(Pixel coordinate grounding data)
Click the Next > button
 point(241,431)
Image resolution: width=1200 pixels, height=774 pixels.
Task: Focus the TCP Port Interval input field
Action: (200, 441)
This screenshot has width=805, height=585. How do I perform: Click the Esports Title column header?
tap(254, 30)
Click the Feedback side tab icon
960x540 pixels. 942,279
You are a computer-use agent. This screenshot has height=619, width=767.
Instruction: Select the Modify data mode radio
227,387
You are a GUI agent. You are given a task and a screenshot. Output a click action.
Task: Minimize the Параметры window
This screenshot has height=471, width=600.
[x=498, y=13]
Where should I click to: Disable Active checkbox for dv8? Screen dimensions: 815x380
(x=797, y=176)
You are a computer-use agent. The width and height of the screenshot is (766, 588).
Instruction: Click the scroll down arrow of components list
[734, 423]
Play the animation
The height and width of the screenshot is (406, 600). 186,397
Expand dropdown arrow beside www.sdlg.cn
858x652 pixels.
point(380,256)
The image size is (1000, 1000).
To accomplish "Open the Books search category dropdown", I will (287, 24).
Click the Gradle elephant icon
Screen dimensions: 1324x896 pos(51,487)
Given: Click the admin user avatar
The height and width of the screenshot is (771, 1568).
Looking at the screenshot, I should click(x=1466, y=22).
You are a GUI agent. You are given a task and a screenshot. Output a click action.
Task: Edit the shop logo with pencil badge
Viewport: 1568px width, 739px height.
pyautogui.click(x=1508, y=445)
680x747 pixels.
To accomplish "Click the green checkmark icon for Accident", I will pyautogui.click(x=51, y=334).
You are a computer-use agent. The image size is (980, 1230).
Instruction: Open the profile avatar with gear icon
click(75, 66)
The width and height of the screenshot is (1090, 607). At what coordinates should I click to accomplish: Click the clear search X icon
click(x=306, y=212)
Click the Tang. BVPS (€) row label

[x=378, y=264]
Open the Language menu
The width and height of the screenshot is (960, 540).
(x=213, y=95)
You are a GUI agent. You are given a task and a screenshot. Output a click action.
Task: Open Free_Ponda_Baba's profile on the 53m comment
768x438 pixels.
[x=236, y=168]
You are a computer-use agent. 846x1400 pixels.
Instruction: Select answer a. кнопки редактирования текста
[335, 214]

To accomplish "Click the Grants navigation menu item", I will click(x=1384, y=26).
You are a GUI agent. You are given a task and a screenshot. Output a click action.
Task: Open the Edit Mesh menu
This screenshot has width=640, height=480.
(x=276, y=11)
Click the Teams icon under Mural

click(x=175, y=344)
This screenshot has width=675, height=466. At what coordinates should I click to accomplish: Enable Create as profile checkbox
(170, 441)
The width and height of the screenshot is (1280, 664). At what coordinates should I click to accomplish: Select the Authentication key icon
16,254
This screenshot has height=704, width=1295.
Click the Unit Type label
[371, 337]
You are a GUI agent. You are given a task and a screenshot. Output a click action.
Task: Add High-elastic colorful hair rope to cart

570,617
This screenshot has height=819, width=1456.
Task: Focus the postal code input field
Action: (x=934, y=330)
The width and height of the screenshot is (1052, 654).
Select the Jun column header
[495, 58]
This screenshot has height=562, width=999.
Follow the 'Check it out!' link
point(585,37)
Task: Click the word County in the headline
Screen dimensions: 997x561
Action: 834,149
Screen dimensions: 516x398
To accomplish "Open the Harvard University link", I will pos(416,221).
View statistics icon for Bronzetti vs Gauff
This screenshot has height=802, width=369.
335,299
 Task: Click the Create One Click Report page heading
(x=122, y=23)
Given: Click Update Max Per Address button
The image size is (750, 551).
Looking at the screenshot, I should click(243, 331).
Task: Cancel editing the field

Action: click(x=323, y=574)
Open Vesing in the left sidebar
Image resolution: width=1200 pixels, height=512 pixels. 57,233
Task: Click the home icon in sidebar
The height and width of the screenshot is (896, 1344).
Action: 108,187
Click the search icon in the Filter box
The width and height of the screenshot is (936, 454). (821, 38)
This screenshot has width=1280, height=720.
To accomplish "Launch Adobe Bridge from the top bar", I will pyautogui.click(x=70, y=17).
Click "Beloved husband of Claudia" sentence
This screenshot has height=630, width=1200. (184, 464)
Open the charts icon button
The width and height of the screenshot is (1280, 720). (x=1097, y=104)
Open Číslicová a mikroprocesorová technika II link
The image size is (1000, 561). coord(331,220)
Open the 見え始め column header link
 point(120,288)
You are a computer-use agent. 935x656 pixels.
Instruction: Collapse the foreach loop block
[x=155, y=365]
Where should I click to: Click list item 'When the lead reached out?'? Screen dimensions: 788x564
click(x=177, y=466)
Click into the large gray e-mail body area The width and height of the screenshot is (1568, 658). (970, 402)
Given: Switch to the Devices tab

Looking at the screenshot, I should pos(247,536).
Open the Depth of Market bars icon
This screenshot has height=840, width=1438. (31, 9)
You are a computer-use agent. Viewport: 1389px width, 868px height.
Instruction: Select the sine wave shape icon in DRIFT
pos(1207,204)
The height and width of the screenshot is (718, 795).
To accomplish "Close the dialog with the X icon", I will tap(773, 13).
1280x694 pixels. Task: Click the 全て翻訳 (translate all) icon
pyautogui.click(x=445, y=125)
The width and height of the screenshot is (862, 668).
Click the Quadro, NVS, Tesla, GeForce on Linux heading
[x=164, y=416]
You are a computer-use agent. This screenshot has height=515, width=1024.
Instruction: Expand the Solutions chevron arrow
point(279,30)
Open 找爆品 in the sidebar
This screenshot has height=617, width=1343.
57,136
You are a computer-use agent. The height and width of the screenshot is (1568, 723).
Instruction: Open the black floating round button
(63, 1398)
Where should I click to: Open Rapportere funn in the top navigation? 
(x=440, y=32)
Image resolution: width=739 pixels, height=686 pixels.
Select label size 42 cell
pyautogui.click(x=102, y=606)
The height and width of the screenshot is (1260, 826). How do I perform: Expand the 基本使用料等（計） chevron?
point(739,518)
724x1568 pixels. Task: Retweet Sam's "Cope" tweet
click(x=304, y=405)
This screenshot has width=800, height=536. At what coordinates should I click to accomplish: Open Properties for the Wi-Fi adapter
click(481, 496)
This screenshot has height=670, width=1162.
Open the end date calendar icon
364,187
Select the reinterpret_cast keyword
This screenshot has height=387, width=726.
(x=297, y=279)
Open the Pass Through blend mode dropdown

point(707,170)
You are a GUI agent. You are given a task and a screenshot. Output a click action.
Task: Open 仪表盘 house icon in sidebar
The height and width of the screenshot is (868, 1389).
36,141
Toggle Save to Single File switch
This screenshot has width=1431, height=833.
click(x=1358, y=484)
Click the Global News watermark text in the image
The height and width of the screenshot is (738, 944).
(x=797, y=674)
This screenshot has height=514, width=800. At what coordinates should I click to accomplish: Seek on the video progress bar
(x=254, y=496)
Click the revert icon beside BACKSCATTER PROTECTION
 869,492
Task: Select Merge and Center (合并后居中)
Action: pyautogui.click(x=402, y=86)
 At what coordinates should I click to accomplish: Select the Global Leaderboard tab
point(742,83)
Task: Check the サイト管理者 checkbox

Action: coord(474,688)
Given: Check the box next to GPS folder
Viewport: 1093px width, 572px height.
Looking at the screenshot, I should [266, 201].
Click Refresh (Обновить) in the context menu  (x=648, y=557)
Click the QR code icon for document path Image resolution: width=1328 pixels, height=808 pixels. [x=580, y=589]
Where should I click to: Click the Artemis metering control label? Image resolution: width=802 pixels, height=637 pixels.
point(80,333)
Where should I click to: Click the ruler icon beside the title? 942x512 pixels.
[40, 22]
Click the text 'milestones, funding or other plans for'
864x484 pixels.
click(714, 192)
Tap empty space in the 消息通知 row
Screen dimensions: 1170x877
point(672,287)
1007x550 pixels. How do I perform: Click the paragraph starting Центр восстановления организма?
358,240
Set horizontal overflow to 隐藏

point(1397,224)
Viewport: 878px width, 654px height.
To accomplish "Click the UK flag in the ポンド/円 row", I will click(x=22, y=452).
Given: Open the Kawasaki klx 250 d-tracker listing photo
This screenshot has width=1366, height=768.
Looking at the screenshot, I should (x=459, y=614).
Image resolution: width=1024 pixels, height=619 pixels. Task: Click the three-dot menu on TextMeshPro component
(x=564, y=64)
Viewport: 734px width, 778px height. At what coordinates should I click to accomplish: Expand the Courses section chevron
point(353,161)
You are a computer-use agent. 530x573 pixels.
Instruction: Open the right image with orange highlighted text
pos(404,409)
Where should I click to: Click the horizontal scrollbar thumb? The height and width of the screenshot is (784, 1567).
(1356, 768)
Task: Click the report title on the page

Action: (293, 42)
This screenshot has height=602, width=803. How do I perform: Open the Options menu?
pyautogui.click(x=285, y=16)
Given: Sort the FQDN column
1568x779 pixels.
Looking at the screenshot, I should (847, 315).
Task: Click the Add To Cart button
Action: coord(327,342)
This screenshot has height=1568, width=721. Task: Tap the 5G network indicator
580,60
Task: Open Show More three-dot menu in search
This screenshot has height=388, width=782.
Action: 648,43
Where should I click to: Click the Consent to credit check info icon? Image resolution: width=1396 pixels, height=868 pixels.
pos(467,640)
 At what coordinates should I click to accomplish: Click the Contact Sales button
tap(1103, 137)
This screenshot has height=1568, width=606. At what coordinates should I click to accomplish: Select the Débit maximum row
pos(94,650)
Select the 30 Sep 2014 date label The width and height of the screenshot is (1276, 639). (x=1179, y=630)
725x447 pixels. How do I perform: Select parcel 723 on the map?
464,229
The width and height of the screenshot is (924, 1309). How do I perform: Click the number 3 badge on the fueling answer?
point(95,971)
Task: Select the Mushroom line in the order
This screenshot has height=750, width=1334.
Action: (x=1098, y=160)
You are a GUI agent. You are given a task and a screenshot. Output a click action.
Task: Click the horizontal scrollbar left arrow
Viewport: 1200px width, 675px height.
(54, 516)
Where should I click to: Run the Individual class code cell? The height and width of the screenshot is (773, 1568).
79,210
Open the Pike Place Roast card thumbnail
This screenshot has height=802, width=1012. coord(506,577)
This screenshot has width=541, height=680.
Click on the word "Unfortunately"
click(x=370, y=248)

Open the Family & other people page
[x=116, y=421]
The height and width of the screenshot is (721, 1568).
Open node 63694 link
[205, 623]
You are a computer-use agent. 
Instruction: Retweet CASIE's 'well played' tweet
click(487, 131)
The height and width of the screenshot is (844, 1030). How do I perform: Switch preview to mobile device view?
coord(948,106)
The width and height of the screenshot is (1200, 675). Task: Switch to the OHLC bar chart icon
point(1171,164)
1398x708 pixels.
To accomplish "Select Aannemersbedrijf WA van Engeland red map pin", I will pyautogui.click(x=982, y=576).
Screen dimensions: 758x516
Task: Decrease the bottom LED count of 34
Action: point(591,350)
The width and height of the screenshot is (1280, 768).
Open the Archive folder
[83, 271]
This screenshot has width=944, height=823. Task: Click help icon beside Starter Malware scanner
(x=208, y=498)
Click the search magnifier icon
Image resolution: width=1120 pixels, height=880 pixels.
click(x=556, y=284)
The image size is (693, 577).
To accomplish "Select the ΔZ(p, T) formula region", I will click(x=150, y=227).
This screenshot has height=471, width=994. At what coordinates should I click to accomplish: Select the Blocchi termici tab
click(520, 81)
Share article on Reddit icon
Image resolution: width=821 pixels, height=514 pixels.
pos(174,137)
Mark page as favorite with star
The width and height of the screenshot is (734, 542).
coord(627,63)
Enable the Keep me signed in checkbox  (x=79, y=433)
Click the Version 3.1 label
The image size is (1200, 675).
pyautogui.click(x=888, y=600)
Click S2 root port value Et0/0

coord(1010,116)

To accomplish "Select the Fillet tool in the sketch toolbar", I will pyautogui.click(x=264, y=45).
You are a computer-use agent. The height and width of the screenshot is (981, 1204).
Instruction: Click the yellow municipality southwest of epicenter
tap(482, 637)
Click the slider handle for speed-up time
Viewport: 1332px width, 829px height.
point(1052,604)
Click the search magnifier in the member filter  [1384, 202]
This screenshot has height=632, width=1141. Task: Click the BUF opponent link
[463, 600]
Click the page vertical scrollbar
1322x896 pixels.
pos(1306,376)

#### [Task objective]
Locate the lines above that contain "magnifier" and copy them.

#### [Solution to this exercise]
Click the search magnifier icon
Click the search magnifier in the member filter  [1384, 202]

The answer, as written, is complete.